Wenn er behauptet, die Kritik an seinen Äußerungen ließe den notwendigen Respekt vor seinem Amt vermissen, dann hat er entweder selbst nicht so recht verstanden, was er da eigentlich von sich gegeben hat, oder er hat nicht verstanden, was er persönlich diesem Amt und seiner Würde schuldig ist - und dass es ihn nicht sakrosankt macht.
Wenn er nun glaubt, diese vorgebliche Respektlosigkeit vor dem Amt des Staatsoberhauptes als Grund für seinen Rücktritt vorschieben zu müssen - nach dem Motto, nicht er selbst, sondern seine Kritiker seien schuld daran, dass die Bürger fortan auf ihren braven und beliebten Präsidenten verzichten müssen, dann ist das nur noch peinlich - aber es war erwartbar. Die Kritik liess vielleicht Respekt für seine Person vermissen - aber nicht für sein Amt, dem er offenbar nie so richtig gewachsen war. Wie so häufig bei Politikern fällt es dem Betroffenen mal wieder schwer, Amt und Person auseinanderzuhalten. Ob dieser Respekt für seine Person wiederum notwendig oder gar verdient gewesen wäre, daran lässt diese Rücktrittsrede eher noch zusätzliche Zweifel aufkommen.

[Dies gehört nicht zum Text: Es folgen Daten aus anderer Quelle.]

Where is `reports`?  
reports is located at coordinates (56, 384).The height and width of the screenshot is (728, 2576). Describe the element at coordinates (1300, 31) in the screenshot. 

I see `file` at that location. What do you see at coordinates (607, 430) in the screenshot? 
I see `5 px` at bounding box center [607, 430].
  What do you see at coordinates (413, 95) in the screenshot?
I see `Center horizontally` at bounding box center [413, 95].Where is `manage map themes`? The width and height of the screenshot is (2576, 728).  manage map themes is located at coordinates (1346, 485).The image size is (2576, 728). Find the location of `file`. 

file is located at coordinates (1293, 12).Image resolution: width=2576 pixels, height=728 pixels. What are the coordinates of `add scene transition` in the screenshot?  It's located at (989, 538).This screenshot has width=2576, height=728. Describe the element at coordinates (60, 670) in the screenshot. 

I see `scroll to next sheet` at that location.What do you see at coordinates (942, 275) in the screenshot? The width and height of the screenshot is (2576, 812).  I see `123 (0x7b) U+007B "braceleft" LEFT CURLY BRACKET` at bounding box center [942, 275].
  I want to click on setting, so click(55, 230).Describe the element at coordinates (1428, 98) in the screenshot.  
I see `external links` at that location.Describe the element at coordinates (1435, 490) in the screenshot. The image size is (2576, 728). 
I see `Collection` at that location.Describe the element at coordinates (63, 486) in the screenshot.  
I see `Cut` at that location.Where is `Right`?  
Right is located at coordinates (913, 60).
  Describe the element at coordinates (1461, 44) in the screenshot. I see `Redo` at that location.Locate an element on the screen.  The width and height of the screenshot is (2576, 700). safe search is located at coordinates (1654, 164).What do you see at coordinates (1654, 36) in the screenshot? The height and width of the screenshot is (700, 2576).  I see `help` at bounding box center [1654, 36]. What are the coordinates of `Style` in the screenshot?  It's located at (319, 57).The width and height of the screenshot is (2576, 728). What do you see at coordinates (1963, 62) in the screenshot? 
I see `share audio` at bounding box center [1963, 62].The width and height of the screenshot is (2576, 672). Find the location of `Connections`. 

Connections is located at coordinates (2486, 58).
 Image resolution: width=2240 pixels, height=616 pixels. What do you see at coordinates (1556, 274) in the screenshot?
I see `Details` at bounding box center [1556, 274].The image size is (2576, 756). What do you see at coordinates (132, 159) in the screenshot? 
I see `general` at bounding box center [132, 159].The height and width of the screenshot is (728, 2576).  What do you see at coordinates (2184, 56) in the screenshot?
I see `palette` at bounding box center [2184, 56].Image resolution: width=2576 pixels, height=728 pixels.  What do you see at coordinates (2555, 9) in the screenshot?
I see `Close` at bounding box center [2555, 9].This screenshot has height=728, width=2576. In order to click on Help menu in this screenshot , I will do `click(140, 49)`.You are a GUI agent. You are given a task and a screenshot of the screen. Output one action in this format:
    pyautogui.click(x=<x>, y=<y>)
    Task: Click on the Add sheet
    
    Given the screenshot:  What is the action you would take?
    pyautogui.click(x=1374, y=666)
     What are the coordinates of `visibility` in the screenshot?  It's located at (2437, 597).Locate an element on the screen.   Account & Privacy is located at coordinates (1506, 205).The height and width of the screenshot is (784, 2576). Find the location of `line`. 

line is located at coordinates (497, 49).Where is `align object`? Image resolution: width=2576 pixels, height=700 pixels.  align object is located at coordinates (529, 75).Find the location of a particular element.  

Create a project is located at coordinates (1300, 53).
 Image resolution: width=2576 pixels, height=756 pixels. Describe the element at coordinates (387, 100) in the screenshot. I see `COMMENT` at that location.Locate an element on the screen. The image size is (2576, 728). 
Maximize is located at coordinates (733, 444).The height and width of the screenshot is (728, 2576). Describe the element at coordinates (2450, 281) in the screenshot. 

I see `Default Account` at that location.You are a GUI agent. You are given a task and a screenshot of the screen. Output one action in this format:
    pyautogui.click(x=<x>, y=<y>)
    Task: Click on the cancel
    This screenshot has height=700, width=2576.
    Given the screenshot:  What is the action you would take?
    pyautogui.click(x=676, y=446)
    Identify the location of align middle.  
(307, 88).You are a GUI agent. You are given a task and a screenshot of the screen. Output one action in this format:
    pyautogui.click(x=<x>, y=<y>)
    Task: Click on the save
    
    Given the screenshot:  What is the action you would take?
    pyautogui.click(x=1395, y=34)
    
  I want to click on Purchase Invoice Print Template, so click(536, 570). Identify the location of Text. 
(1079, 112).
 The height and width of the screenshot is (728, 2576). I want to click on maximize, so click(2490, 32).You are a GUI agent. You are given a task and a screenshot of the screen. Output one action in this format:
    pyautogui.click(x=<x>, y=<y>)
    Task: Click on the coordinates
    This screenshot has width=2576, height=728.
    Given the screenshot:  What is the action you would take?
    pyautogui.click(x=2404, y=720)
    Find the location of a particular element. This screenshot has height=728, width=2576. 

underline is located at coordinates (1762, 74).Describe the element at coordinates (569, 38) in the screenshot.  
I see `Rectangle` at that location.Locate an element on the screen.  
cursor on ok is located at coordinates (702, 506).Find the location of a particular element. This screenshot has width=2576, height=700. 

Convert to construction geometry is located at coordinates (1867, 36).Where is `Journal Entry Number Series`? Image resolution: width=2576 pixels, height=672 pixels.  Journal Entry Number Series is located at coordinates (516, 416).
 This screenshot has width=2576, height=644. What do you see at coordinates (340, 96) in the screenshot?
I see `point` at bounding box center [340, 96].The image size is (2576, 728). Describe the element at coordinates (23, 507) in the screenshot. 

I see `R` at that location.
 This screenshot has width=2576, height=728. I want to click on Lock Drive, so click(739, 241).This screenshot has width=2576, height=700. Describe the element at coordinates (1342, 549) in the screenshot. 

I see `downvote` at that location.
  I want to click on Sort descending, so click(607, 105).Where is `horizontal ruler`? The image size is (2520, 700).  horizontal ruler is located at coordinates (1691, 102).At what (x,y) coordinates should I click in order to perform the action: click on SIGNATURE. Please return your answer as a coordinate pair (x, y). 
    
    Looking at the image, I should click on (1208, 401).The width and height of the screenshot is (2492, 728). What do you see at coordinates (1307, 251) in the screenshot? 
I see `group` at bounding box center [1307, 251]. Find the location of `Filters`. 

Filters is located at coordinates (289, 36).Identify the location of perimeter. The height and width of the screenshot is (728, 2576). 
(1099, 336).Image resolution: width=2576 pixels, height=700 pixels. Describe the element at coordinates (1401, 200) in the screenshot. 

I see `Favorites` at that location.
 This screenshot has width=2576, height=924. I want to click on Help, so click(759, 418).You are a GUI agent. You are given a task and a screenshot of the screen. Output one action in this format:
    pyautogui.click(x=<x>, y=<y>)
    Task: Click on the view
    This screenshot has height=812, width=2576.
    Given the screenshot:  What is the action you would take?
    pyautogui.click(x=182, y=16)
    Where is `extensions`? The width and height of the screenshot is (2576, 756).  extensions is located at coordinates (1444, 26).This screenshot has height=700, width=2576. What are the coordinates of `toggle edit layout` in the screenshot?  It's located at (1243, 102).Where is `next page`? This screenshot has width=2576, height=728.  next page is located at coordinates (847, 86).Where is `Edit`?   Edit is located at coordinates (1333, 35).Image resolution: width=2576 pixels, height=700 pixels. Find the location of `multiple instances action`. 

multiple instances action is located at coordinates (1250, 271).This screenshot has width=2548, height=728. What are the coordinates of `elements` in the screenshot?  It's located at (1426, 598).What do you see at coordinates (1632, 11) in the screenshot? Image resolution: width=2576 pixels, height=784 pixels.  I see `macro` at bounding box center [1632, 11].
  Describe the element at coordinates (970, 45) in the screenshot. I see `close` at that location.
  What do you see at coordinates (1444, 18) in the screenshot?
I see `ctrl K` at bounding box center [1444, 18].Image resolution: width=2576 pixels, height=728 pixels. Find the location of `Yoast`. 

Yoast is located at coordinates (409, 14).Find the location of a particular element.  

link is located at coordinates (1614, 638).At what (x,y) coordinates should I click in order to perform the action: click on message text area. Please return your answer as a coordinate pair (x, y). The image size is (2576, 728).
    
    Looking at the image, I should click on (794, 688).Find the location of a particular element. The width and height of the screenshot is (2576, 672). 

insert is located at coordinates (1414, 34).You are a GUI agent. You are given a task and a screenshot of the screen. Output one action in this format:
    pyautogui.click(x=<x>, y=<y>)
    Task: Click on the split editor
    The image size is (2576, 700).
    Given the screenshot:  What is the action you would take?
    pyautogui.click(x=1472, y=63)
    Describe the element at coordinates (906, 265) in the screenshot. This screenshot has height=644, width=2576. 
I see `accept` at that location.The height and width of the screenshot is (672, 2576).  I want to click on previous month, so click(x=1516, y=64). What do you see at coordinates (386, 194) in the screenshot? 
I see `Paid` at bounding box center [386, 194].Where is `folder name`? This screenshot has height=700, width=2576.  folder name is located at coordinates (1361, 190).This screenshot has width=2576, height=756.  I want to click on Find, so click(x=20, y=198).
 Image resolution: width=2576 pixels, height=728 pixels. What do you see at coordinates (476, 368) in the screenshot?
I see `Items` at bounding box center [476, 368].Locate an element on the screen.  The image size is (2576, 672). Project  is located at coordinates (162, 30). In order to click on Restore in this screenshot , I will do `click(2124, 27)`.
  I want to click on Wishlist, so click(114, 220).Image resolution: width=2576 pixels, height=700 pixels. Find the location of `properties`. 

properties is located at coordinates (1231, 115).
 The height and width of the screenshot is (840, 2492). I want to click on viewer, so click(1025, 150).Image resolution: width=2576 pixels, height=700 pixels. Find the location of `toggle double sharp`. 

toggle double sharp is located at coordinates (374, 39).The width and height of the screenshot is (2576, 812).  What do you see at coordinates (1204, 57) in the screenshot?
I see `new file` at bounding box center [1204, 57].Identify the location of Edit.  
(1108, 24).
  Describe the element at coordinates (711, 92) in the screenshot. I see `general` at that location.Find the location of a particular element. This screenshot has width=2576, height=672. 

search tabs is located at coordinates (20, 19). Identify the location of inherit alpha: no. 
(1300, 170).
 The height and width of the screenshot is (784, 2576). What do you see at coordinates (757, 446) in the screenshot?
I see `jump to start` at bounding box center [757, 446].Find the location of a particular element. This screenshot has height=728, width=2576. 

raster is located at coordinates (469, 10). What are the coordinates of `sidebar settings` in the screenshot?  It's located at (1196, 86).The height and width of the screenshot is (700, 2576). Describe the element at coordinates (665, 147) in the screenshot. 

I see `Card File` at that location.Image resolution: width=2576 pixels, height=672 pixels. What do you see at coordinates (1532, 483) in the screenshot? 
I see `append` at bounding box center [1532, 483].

Das einzige, was man ihm zugute halten möchte, ist, dass er sich entschlossen hat, den Käßmann-Bonus in Anspruch zunehmen und das Amt nicht weiter dadurch zu beschädigen, dass er das Unvermeidliche hinausgezögert hat. Als Bundespräsident war er schlicht nicht mehr tragbar. Schade, dass ihm nicht aufgegangen zu sein scheint, warum das so ist.